#### Source material ####

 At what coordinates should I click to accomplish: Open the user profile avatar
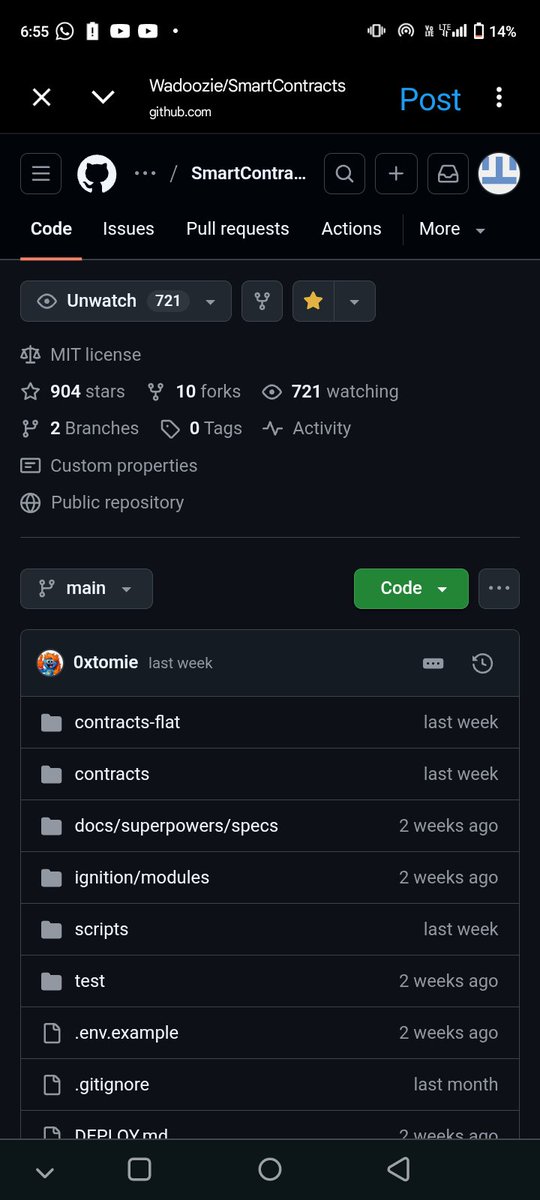click(499, 174)
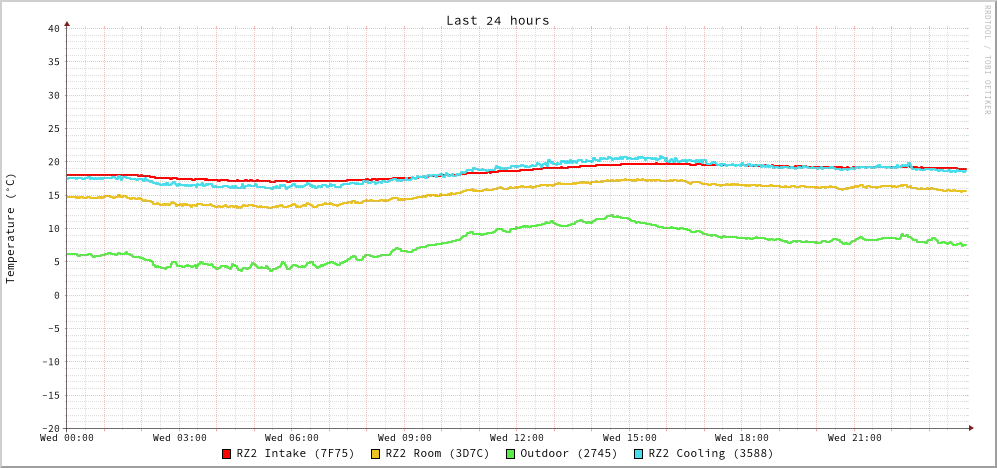Click the Wed 06:00 time axis label
The height and width of the screenshot is (468, 997).
(x=292, y=438)

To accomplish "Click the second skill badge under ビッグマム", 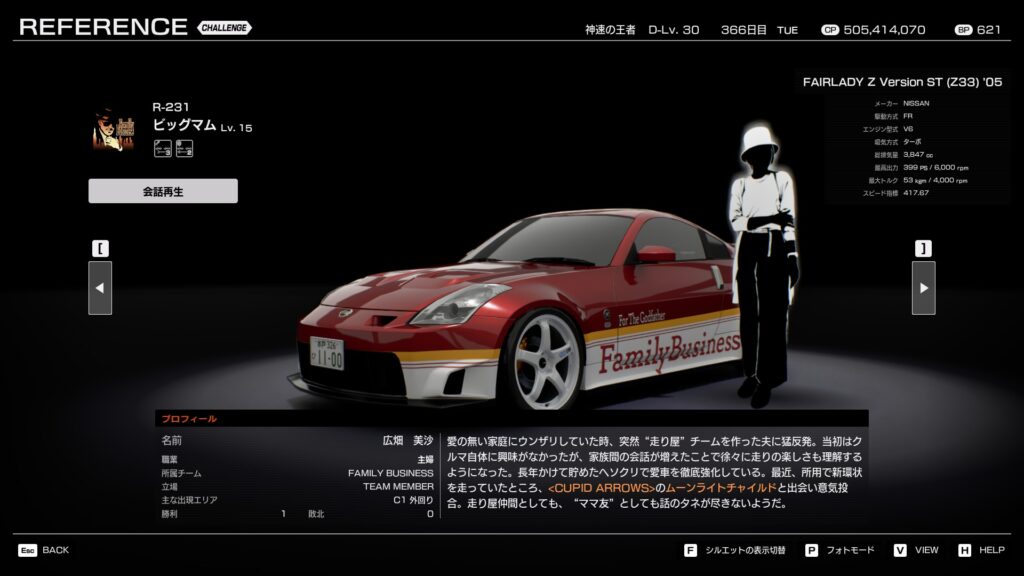I will pos(184,149).
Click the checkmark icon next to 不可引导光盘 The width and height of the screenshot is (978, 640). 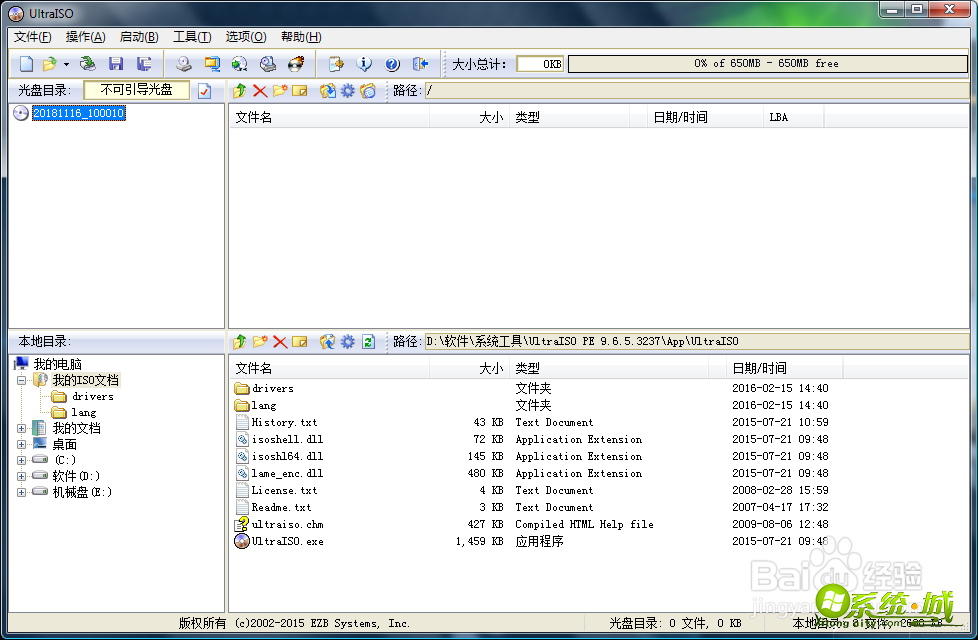205,89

####

• [What to produce] Copy out the lines from the start of the records through the line containing "(x=292, y=438)", including both ends. Leave the pictures out.

• [Result]
 At what coordinates should I click to accomplish: Open the user profile avatar
click(499, 174)
Click the Wed 06:00 time axis label
The height and width of the screenshot is (468, 997).
(x=292, y=438)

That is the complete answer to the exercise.